Your reply should be one number: how many lines of the material contain the word "bubble".
>>>>
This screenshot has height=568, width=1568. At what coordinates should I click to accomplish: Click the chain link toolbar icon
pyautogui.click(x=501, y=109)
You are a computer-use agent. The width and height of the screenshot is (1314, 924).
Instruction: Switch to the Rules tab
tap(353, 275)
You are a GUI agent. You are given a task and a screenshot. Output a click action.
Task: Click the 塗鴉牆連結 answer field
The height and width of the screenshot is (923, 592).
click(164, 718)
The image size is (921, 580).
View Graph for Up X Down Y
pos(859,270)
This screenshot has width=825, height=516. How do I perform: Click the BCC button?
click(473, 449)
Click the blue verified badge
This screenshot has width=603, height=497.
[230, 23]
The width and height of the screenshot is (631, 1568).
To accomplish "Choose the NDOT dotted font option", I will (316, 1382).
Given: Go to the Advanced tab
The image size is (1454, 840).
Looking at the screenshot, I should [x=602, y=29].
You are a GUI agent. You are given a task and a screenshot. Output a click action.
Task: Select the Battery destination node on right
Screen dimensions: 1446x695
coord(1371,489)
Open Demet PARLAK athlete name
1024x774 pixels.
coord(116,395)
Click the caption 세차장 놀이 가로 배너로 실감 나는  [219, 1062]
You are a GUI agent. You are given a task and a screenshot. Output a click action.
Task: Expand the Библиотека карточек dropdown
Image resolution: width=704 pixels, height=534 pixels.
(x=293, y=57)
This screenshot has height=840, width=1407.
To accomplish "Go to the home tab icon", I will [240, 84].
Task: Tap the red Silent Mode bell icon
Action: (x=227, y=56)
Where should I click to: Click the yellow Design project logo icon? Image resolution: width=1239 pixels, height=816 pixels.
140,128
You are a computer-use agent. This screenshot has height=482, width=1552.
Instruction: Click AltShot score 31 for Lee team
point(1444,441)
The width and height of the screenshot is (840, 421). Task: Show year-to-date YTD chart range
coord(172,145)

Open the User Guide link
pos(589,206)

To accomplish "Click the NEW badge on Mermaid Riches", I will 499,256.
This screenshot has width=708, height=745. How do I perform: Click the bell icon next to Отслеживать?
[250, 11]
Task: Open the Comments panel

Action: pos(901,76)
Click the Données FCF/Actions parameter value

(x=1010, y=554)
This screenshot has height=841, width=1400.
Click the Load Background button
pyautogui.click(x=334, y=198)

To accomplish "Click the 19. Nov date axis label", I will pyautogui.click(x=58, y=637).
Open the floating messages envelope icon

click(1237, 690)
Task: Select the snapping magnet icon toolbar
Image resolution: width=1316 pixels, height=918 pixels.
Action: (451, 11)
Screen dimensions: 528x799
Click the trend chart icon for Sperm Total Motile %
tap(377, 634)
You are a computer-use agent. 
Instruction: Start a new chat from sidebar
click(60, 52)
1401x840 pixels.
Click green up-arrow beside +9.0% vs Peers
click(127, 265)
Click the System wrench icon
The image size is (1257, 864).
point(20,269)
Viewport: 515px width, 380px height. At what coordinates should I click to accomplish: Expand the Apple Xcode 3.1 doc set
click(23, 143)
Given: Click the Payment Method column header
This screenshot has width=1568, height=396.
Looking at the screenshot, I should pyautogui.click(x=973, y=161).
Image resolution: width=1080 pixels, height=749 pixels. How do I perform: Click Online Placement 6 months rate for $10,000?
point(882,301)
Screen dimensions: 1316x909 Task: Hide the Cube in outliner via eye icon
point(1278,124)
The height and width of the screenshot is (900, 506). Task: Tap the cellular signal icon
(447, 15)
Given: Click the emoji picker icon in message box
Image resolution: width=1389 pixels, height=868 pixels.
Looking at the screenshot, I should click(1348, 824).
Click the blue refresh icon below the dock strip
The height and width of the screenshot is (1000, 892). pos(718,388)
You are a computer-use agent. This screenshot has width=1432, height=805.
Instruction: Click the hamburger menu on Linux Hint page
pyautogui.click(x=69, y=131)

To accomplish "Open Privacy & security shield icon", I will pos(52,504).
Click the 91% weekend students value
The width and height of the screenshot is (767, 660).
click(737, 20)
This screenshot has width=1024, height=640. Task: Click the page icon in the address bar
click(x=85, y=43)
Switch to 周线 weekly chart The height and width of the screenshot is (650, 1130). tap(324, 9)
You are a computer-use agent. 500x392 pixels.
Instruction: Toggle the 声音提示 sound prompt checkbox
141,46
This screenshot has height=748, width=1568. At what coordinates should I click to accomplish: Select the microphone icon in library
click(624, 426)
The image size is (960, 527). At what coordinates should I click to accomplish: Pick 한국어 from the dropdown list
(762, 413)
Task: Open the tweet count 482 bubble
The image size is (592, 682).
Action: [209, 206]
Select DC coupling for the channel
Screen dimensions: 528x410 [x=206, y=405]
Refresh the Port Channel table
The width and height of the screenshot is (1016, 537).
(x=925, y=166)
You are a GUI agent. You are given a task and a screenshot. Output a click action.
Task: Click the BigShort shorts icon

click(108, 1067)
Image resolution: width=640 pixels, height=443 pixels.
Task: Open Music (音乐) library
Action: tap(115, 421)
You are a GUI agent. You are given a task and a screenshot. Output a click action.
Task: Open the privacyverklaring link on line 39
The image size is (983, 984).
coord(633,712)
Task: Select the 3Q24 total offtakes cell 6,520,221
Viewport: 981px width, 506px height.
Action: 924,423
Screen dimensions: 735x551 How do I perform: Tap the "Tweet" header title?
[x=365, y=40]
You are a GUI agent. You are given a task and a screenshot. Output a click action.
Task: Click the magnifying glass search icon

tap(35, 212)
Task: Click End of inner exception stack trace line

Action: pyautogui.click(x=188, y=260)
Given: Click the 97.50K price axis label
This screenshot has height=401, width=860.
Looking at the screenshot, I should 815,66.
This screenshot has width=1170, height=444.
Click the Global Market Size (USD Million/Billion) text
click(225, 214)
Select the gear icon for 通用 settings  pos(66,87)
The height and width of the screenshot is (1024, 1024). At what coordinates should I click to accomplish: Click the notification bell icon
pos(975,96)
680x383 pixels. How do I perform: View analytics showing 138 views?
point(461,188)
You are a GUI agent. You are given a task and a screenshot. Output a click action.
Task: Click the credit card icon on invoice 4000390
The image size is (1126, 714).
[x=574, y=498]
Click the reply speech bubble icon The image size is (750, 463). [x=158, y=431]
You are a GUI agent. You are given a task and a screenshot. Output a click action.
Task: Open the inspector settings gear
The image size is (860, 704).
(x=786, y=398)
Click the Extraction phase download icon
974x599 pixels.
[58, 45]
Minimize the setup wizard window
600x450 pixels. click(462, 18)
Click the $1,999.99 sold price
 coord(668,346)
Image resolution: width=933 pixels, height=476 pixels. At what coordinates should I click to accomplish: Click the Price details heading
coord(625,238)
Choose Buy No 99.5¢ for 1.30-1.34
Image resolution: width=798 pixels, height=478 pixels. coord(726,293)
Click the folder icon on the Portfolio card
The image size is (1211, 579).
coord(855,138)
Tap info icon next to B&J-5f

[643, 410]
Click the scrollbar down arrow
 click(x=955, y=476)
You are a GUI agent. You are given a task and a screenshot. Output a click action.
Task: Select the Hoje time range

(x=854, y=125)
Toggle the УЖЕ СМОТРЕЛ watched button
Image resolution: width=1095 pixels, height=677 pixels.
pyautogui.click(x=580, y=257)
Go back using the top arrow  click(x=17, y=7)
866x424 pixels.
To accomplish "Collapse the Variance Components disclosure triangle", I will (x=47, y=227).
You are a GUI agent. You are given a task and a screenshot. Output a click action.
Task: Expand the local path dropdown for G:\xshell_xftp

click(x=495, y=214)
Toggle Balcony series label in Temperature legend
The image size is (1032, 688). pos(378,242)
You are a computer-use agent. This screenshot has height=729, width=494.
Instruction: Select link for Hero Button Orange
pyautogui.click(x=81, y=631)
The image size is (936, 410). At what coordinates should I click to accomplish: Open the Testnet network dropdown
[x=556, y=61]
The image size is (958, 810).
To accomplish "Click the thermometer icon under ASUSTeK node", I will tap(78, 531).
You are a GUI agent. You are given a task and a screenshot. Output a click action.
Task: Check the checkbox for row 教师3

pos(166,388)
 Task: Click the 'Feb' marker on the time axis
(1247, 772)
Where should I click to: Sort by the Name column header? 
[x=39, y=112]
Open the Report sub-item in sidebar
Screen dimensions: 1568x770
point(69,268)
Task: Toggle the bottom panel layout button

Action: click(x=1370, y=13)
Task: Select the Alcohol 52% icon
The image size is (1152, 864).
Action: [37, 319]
<<<<
Answer for the task: 2